My mom’s stories of church members getting “slain in the Spirit” made my eyes bug out as a child. They also formed my earliest—and eeriest—impressions of the Holy Spirit.

It didn’t help when Sunday school teachers during my formative years warned me that my two worst enemies were “communists and charismatics.” The real Holy Spirit, they explained, resembled an elementary teacher’s dream child: He speaks when spoken to and does all things “decently and in order.” Any other view would land me on the slippery slope to snake handling.

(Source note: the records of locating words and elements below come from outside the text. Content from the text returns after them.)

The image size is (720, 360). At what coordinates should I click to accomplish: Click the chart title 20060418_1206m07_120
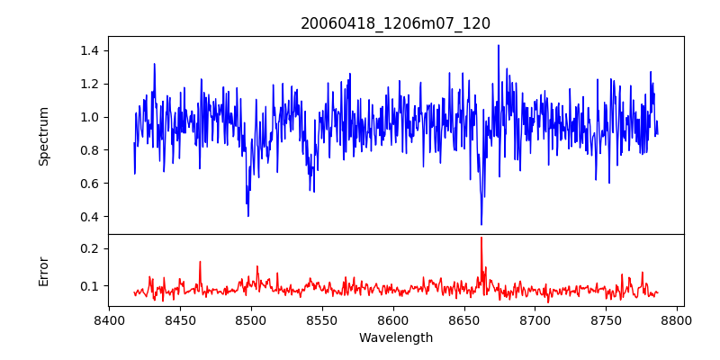(395, 23)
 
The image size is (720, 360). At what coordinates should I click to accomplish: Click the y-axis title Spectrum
(44, 136)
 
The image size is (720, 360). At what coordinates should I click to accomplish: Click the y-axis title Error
(44, 271)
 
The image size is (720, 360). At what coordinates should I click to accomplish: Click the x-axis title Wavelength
(396, 338)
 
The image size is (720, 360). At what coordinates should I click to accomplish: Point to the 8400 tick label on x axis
(109, 320)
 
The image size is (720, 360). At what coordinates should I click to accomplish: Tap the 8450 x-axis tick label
(180, 320)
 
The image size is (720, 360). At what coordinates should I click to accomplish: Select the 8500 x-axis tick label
(251, 320)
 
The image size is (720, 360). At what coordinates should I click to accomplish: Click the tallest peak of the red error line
(482, 238)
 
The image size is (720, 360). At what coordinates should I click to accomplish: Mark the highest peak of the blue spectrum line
(498, 45)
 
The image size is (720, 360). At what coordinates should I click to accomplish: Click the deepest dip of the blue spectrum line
(482, 224)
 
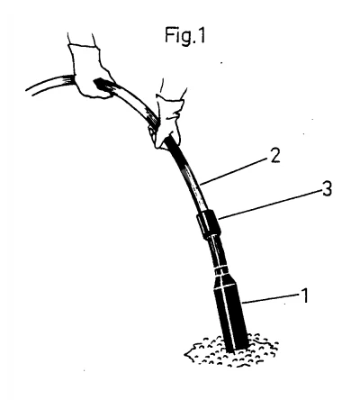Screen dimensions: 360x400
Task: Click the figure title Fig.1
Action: point(185,35)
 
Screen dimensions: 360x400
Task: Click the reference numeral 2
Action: point(275,156)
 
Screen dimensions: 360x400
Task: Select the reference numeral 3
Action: point(327,189)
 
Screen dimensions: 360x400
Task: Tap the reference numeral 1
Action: point(304,295)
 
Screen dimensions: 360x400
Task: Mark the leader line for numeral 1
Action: point(270,298)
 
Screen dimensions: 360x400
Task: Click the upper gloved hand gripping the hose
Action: point(90,72)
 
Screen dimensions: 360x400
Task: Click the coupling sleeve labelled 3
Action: point(208,224)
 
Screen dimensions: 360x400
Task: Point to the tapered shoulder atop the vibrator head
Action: point(226,281)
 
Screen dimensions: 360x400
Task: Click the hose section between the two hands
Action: point(132,101)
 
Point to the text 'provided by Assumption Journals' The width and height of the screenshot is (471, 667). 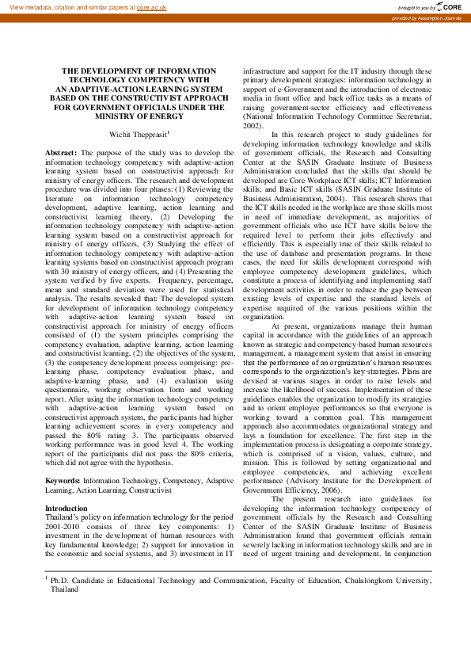click(x=427, y=17)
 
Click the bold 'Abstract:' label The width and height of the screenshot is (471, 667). click(x=61, y=152)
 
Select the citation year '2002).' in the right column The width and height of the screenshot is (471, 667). click(x=253, y=125)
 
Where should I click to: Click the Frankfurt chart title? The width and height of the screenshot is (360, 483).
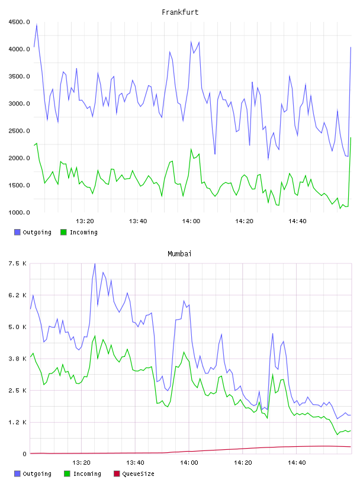click(180, 12)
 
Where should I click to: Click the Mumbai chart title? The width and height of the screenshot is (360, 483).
click(179, 254)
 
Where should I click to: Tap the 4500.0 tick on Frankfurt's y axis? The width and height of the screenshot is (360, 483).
click(19, 22)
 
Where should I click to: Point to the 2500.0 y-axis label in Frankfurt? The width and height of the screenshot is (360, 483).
click(19, 131)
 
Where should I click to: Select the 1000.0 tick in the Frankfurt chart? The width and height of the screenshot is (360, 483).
click(19, 212)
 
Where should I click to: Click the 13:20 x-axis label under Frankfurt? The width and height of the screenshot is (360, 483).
click(85, 221)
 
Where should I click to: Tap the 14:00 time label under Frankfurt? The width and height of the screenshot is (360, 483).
click(191, 221)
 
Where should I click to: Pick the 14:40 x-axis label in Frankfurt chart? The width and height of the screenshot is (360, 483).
click(297, 221)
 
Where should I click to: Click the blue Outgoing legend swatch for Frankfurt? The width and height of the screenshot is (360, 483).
click(17, 232)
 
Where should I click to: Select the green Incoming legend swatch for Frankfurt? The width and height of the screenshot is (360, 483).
click(63, 232)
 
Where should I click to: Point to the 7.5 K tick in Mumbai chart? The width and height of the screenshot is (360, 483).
click(18, 263)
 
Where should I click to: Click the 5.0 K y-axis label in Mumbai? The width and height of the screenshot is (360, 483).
click(18, 327)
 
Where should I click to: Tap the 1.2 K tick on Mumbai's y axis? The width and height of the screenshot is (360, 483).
click(18, 422)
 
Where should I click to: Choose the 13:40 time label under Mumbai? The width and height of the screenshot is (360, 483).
click(136, 463)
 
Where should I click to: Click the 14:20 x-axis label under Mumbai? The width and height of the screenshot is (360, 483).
click(243, 463)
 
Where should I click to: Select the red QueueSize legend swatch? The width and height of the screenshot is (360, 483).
click(117, 474)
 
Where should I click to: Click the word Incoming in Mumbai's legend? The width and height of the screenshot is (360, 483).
click(87, 474)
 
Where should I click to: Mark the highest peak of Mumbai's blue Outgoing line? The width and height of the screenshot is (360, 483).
click(95, 263)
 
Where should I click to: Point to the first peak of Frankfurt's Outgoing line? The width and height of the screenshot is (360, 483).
click(37, 25)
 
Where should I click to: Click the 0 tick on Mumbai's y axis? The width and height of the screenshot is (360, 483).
click(25, 454)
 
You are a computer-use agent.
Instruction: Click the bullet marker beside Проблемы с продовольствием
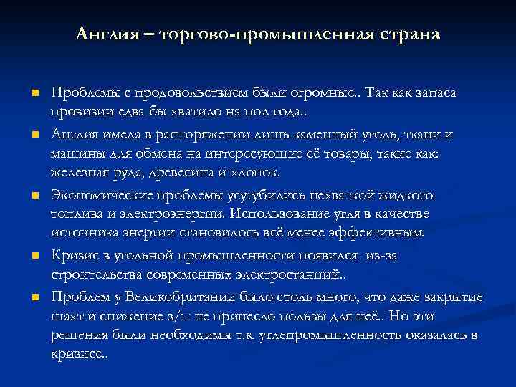(34, 94)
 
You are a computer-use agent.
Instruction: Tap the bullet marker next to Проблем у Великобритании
(34, 297)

The Holy Spirit and I had issues.

Fast-forward to my first faltering steps as a church-planting pastor. Scripture was clear that my church’s success would come, “‘Not by might nor by power, but by my Spirit,’ says the Lord of hosts” (Zech. 4:6). I longed to see God’s power at work in my church. But I didn’t know how to get it.

Nor did I know what to say to Christians eager to live for God. When asked how to “walk in the Spirit,” I mumbled something about Jesus and promised to get back to them. But I couldn’t deflect them forever.

Snake-handlers on my left, ardent cessationists on my right; what’s a young pastor to do?

Little did I know that the Spirit of Grace had crafted a gentle plan to unravel my hopelessly tangled pneumatology. I’ve made peace with the Holy Spirit, and I know that without Him I can do nothing. To get me to this place, the Spirit orchestrated three mental and spiritual shifts in my life.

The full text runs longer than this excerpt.